What this task involves: Starting at the line that contains "Locate an element" and stopping after the last of the entries, rewrite those lines as a numbered list with blank lines omitted. Leave the pictures out of your answer.

Record excerpts:

⟨

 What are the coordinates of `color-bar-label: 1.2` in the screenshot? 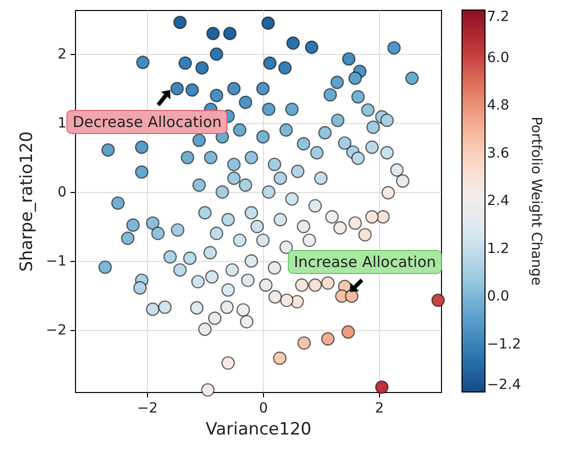 It's located at (498, 248).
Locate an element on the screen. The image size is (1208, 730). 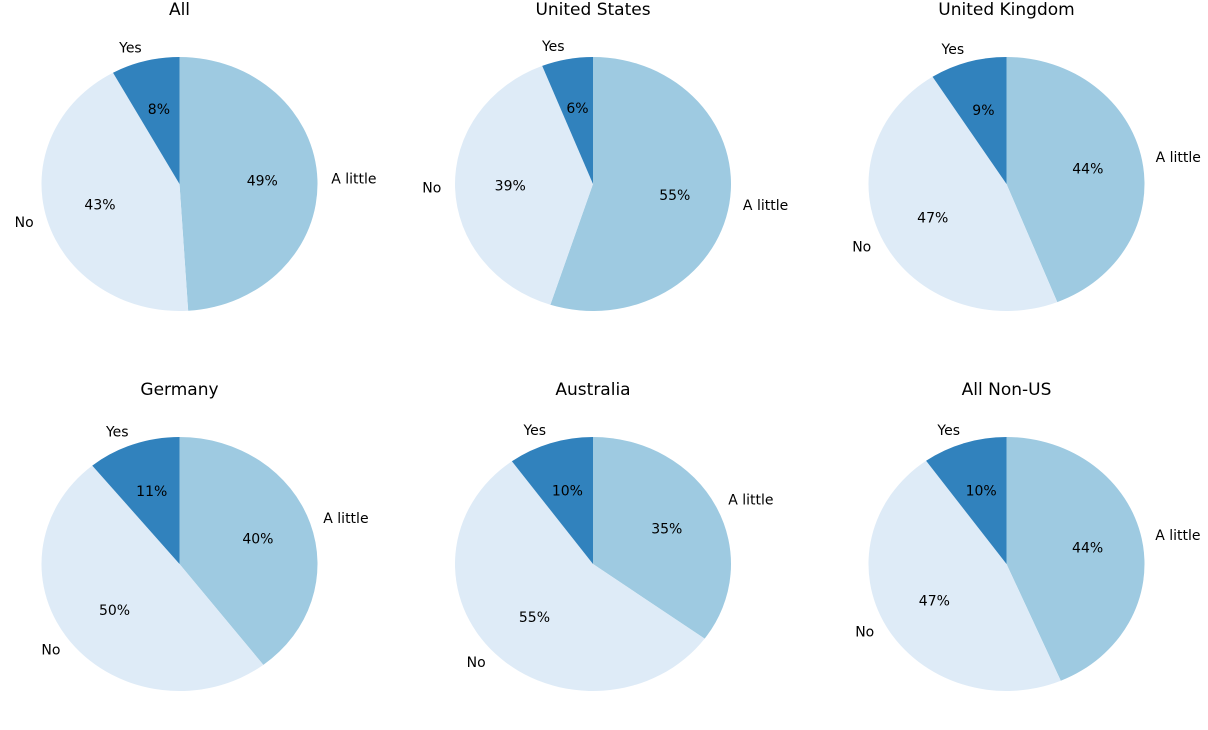
pie-pct-no: 43% is located at coordinates (100, 205).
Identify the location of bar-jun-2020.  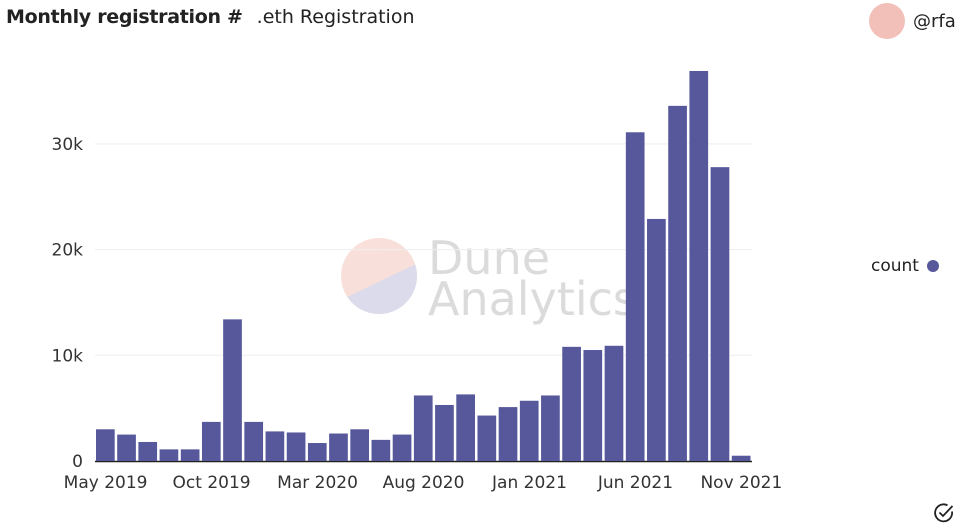
(381, 450).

⟩

Problem solution:
1. Locate an element on the screen. The image size is (1208, 730). 
2. pie-pct-no: 43% is located at coordinates (100, 205).
3. Identify the location of bar-jun-2020.  
4. (381, 450).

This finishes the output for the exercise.